Extracted records:
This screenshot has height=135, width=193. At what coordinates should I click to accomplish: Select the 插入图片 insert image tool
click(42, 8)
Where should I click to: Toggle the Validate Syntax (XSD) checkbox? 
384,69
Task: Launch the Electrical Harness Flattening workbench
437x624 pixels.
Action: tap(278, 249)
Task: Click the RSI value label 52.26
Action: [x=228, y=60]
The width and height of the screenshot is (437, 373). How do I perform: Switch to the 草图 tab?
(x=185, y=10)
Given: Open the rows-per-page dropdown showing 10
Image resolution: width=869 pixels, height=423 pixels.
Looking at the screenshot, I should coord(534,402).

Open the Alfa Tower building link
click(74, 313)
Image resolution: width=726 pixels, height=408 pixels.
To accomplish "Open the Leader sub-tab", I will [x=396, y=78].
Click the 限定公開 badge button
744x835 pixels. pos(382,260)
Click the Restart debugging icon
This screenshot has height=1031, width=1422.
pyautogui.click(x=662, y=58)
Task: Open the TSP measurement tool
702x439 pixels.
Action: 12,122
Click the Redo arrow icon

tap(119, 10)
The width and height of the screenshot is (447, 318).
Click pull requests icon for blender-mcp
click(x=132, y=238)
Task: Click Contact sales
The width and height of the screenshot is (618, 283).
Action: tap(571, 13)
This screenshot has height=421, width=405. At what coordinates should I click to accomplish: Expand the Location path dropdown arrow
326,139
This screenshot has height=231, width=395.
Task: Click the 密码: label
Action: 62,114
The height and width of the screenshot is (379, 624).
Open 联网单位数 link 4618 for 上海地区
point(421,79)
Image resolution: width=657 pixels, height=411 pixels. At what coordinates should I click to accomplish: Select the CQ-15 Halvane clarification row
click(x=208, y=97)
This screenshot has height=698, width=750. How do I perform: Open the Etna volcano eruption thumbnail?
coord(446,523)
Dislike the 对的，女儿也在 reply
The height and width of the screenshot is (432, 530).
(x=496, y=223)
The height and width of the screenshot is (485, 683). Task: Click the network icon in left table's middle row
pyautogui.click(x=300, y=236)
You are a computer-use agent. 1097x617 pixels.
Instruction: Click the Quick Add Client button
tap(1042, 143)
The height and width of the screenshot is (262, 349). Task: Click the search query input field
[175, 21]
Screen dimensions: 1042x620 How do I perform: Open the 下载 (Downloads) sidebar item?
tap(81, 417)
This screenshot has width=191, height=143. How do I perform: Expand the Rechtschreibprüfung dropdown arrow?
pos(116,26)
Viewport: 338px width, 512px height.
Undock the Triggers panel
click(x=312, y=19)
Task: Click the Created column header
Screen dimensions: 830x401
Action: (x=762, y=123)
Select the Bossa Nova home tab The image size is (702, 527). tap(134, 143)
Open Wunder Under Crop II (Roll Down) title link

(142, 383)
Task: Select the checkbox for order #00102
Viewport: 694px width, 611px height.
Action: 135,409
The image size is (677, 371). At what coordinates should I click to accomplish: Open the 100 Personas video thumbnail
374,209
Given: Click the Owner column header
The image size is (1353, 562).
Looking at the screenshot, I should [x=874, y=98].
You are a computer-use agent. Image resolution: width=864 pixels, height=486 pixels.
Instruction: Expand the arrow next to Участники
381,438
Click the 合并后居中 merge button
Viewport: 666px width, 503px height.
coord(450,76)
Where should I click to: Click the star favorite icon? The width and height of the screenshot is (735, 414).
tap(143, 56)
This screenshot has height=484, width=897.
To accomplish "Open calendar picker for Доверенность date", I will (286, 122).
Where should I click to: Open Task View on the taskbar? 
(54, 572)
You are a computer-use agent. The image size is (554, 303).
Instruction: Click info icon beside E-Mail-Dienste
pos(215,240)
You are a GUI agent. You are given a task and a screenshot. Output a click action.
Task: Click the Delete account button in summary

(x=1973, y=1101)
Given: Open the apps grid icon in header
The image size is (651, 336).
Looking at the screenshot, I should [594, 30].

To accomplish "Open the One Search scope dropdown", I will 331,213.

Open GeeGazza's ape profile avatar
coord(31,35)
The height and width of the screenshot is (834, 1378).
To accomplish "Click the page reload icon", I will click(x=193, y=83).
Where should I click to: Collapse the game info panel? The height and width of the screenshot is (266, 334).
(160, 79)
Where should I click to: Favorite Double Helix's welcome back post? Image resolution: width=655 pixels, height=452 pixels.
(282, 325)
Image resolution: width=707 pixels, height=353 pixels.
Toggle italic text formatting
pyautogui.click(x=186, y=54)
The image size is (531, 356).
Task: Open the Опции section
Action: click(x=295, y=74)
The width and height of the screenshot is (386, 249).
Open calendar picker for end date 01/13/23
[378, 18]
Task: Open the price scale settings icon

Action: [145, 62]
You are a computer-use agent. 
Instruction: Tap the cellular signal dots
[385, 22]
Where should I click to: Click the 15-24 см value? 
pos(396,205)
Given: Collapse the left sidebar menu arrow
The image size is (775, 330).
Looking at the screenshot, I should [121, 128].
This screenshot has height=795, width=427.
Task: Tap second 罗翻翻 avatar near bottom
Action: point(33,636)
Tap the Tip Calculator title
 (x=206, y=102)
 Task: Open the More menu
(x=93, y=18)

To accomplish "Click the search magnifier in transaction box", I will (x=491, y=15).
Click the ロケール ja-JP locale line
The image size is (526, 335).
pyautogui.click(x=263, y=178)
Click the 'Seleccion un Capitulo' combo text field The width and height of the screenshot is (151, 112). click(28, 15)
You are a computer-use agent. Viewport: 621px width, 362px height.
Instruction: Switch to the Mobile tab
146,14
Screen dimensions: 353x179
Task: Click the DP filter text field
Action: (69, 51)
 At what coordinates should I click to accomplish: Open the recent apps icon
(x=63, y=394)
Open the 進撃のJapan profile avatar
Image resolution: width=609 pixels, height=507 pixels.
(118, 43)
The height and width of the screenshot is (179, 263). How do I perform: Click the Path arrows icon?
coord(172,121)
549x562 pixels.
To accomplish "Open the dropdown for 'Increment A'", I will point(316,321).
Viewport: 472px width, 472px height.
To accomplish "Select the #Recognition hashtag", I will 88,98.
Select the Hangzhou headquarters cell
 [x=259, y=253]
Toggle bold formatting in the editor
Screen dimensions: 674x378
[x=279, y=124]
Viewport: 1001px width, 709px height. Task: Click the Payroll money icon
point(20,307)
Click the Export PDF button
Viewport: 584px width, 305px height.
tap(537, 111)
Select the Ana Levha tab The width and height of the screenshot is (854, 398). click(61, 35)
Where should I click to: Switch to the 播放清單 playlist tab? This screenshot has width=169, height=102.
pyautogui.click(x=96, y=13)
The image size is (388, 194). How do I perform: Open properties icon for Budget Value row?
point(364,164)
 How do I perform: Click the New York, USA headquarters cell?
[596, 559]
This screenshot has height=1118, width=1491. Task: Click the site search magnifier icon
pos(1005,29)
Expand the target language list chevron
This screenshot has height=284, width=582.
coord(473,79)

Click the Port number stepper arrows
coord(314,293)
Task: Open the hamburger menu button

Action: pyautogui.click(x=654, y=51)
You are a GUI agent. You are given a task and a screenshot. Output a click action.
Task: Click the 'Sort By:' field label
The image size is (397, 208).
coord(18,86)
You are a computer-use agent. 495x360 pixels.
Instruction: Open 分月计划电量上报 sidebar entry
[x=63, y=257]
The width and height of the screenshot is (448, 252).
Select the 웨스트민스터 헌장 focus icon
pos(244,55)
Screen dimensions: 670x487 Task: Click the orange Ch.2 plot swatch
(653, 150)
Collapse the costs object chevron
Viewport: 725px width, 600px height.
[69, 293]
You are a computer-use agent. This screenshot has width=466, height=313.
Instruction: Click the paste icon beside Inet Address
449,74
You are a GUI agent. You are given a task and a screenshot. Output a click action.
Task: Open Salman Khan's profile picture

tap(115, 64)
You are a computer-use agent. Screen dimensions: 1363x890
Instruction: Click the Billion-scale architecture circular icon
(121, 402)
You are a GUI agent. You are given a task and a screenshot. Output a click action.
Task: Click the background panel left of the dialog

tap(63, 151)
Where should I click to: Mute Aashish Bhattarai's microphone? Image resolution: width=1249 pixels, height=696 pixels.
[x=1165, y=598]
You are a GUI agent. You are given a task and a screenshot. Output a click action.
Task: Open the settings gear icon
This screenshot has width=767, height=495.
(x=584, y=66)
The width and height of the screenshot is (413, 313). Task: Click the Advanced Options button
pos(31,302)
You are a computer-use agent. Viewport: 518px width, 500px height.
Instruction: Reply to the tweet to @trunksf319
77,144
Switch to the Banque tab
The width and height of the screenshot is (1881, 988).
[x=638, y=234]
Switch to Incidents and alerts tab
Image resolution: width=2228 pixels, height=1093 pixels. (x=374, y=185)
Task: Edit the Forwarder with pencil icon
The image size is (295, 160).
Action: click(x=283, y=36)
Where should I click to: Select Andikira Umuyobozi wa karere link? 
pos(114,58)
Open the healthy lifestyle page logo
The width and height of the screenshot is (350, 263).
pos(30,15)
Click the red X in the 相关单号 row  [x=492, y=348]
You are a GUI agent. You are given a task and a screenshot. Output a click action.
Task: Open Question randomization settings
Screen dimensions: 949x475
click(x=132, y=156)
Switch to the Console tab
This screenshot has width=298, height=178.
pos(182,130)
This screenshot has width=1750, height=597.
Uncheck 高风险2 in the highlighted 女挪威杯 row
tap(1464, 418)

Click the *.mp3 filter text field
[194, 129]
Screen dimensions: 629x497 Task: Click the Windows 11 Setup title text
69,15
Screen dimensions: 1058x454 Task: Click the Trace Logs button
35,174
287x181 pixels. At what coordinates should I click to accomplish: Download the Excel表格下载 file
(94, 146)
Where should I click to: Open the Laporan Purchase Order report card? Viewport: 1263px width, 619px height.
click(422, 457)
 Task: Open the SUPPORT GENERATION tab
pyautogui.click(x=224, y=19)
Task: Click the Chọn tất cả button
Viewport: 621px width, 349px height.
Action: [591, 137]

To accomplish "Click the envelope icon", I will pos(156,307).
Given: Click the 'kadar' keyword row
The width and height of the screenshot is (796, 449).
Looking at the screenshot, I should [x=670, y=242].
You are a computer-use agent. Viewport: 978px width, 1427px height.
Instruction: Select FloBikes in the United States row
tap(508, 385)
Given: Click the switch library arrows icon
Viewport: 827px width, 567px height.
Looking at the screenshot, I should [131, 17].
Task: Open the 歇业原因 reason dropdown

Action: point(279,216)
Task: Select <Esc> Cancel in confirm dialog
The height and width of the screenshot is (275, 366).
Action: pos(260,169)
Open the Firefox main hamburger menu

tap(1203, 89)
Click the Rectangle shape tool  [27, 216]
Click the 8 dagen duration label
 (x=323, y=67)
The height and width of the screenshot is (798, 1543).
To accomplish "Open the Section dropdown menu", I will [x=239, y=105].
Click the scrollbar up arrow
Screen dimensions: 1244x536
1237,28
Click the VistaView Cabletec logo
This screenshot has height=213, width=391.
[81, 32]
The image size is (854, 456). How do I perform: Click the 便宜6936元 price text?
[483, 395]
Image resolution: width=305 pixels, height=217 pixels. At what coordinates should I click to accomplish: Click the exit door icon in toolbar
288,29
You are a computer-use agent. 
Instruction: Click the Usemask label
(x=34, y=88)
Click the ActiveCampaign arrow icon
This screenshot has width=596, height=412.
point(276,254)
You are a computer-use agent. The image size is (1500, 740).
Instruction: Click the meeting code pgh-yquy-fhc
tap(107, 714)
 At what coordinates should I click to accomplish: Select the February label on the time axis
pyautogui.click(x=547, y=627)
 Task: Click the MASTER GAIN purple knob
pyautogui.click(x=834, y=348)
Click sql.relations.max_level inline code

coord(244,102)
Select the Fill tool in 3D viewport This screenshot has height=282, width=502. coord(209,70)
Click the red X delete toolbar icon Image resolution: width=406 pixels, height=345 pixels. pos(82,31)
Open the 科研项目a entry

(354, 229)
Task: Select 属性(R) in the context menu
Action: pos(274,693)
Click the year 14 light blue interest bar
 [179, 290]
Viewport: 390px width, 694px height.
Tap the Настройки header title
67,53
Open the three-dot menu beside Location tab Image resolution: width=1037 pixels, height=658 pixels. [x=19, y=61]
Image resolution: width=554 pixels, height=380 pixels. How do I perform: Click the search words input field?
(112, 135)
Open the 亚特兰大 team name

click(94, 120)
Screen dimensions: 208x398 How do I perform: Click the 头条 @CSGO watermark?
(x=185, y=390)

Required work. Only certain lines are wanted. Please return exactly those from the top of the data through the line with "Task: Launch the".

Completed task.
This screenshot has height=135, width=193. At what coordinates should I click to accomplish: Select the 插入图片 insert image tool
click(42, 8)
Where should I click to: Toggle the Validate Syntax (XSD) checkbox? 
384,69
Task: Launch the Electrical Harness Flattening workbench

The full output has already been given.